The caves were dark, musty, full of cobwebs and debris, dirty-smelling and unconnected. Apart from shelter from a storm, they offered the castaways nothing. After a cursory check, Drake and Mai soon realized their time would be best spent elsewhere. They took some time circumventing the mountain from the height of the highest cave, but even up there, at that time of the morning, the hanging mist refused to relinquish its secrets.

“Bastard gets thicker by the day,” Drake said, dubiously. He shielded his eyes, squinting. Mai turned her nose up at him.

“Whoa, you stink, my friend.”

“Well, thanks. Guess I forgot my Lynx.”

He led the way down the mountain, head still pounding in a turmoil of mixed feelings. He’d become very conscious that Mai had been leading the way since they’d been shot down, much like she had led the way when they first met. He ploughed down the steep mountainside until he reached the foothills and then the forest.
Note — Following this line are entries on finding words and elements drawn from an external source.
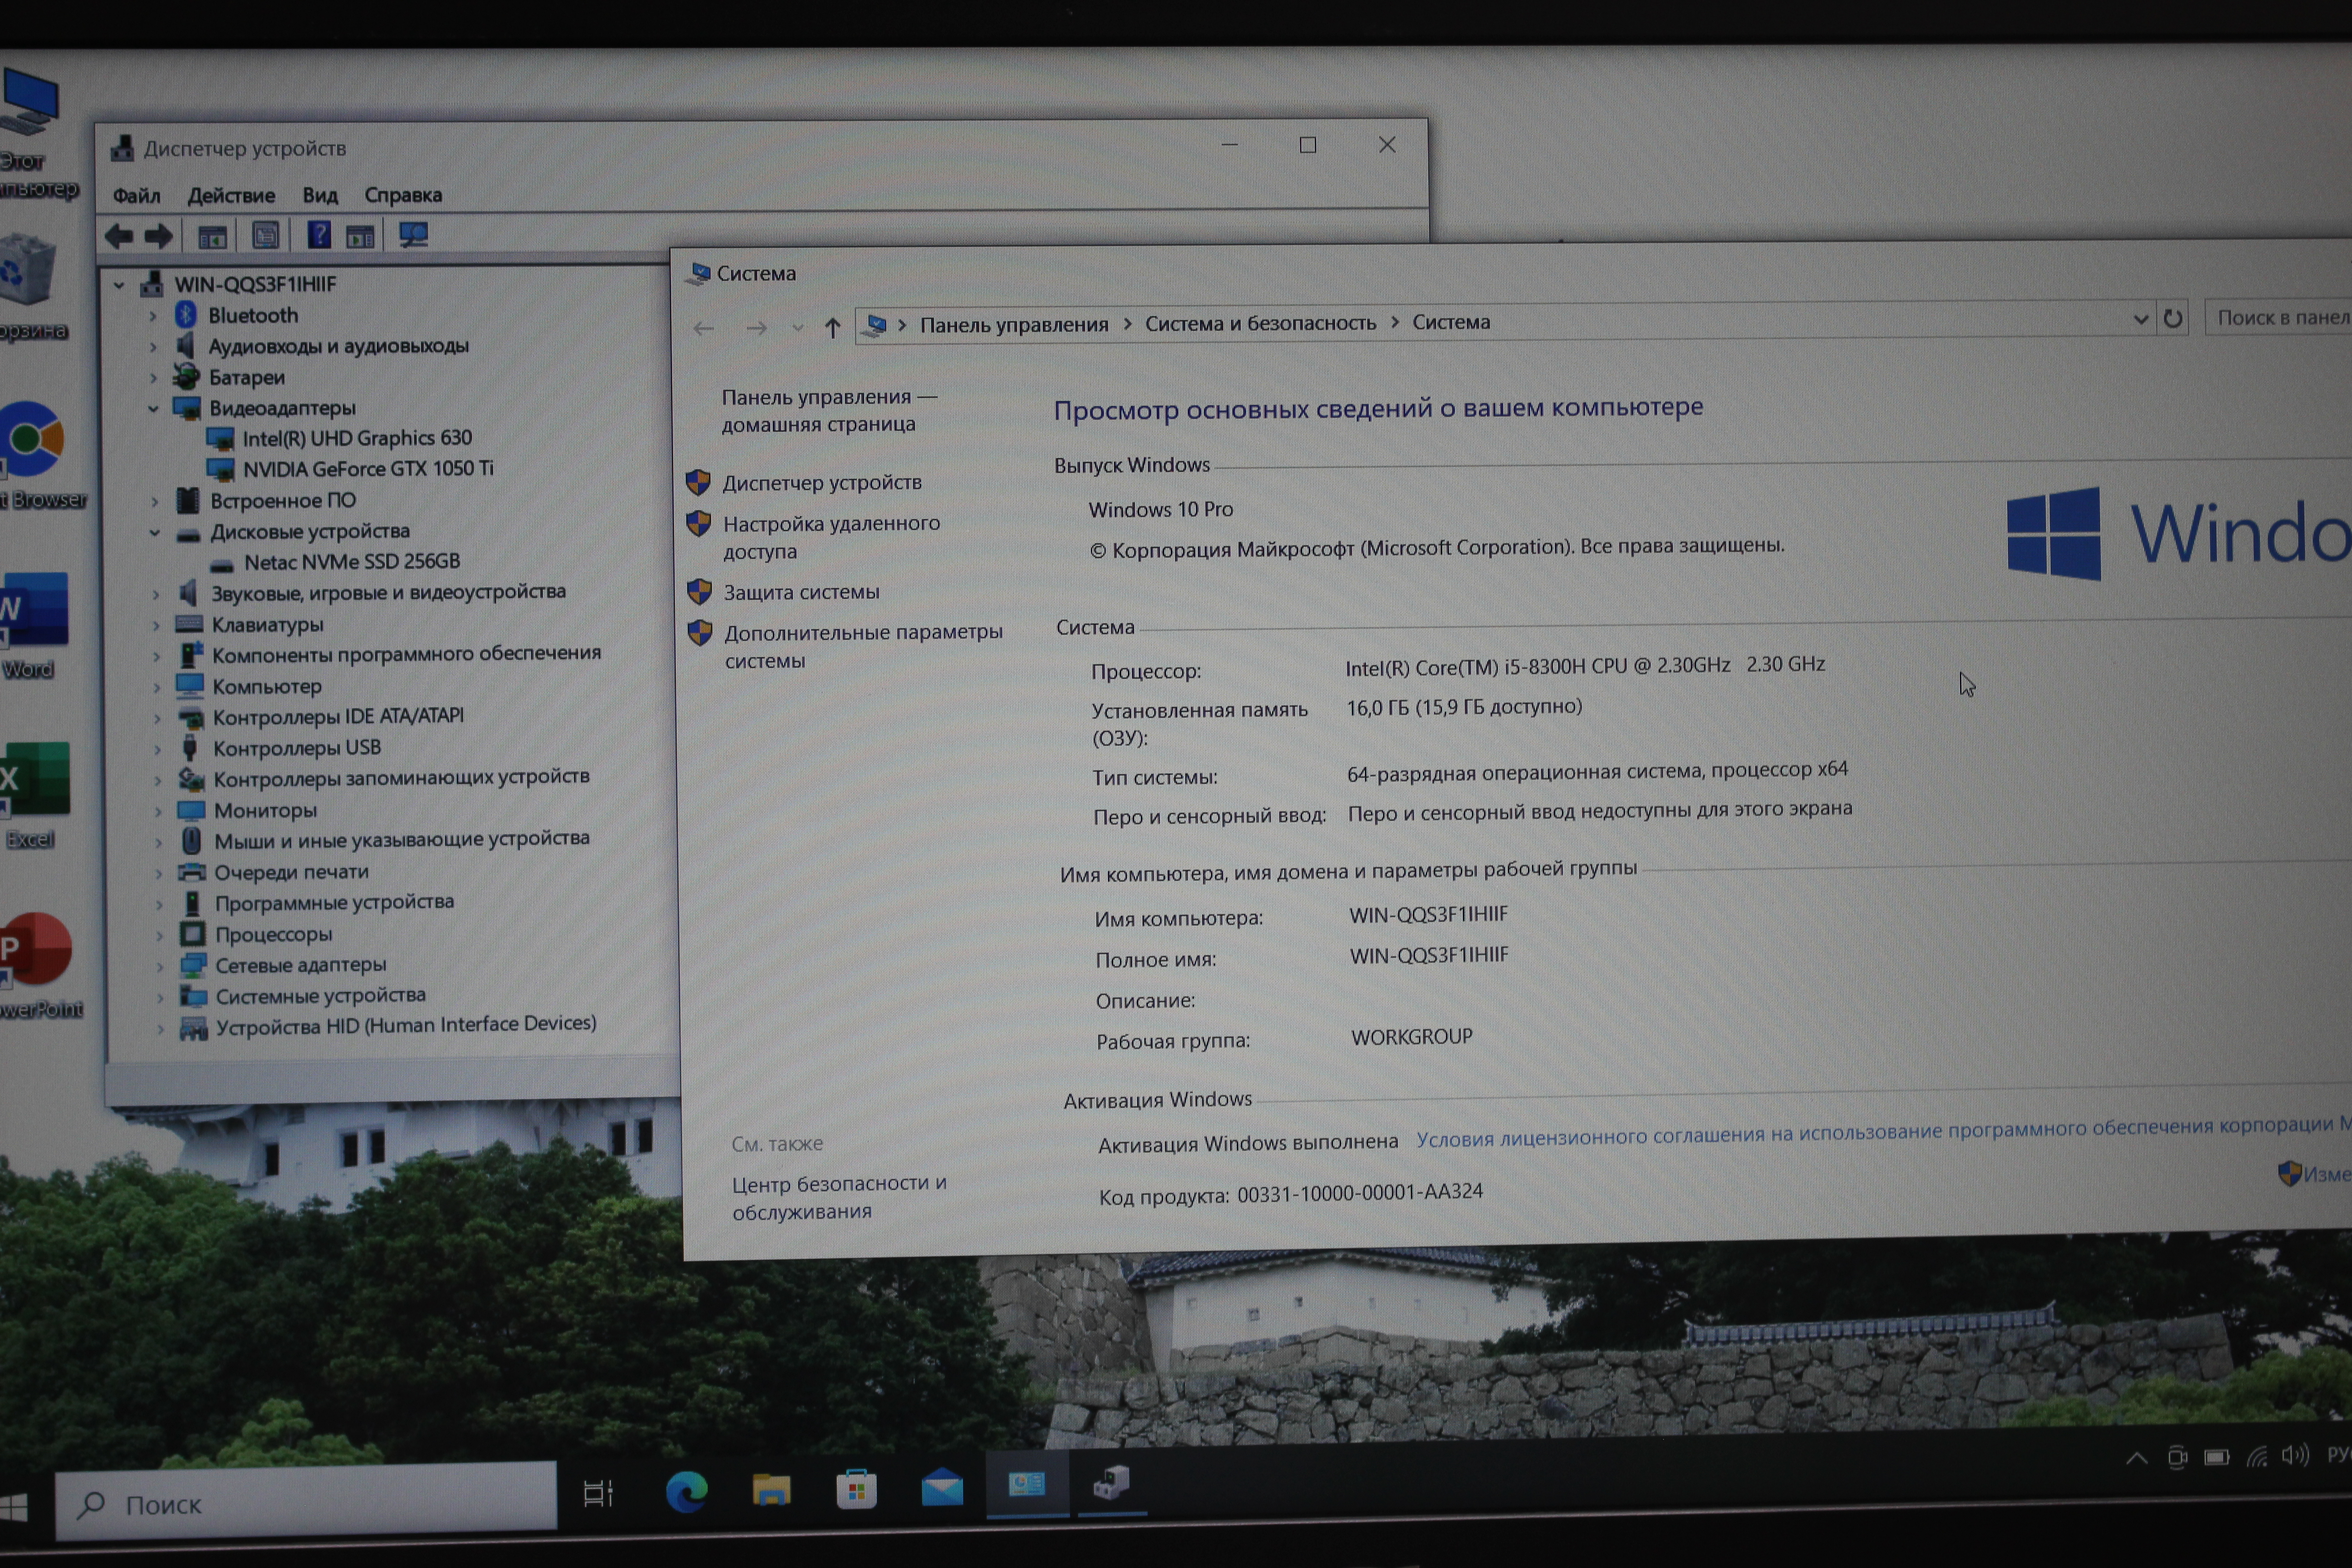The width and height of the screenshot is (2352, 1568).
Task: Click the help question mark toolbar icon
Action: tap(318, 235)
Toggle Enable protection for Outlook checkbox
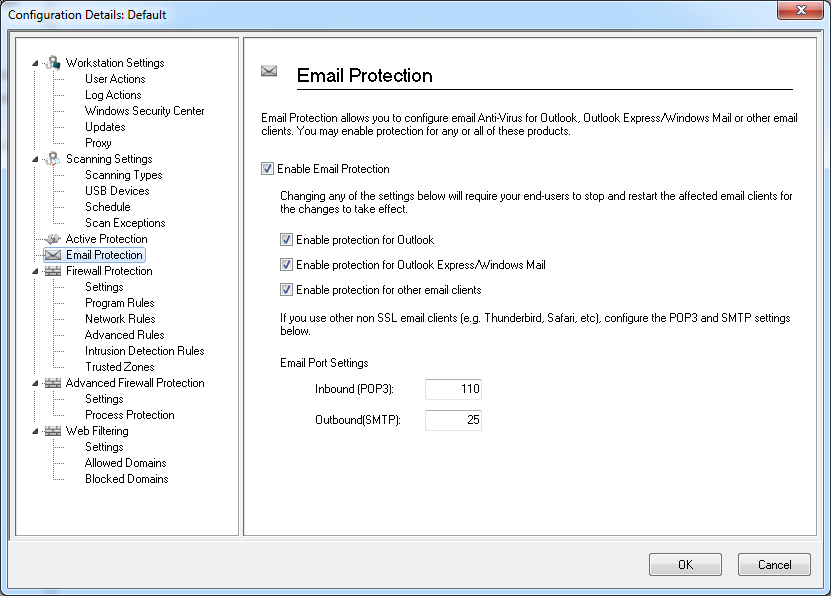The width and height of the screenshot is (831, 596). click(x=287, y=240)
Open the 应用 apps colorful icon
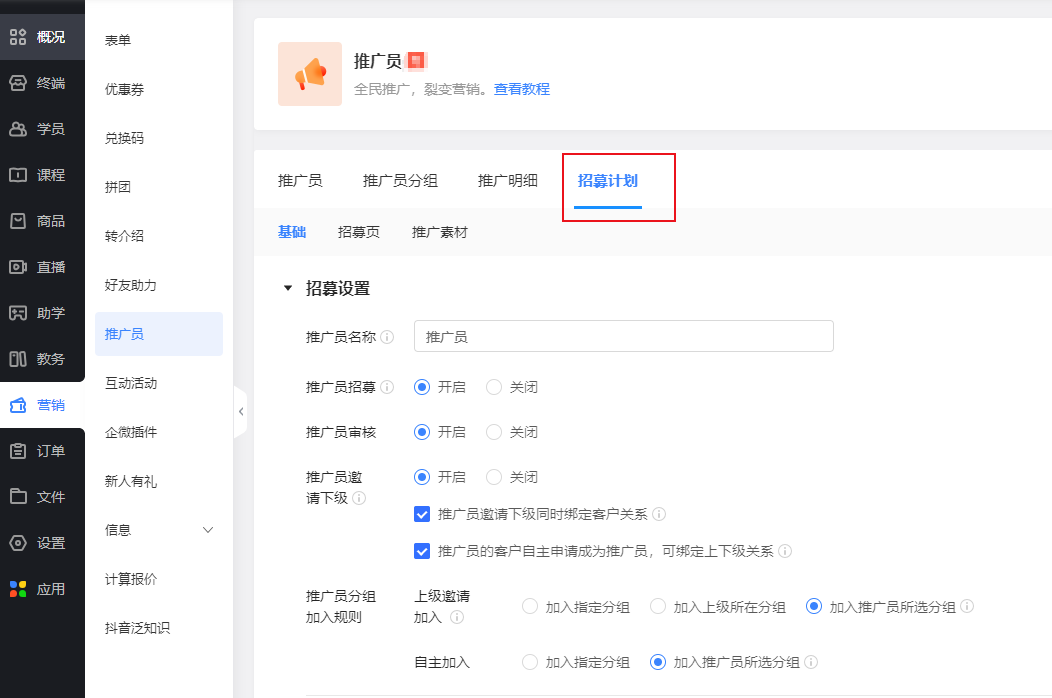 [x=18, y=589]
Of course, he knew where they were going long before he admitted it to himself. It was a foregone conclusion, had been for some time.

The lake glistened invitingly, sparkling with promise. Mai regarded him innocently from beneath hooded eyes. “Remember the first time we discovered a lake together?”

“Vividly.”

She unzipped her jacket, the sound loud in the stillness, and shrugged the heavy material off her shoulders. It fell to the ground with a thunk. With her hands above her head, she stripped off her vest. In another minute, she had unbuckled her trousers and stepped out of her underwear.

Mai Kitano stood before him naked. It was a sight he remembered well, a sight he would never forget. He watched as she turned and sauntered into deeper water, at length turning to face him once more.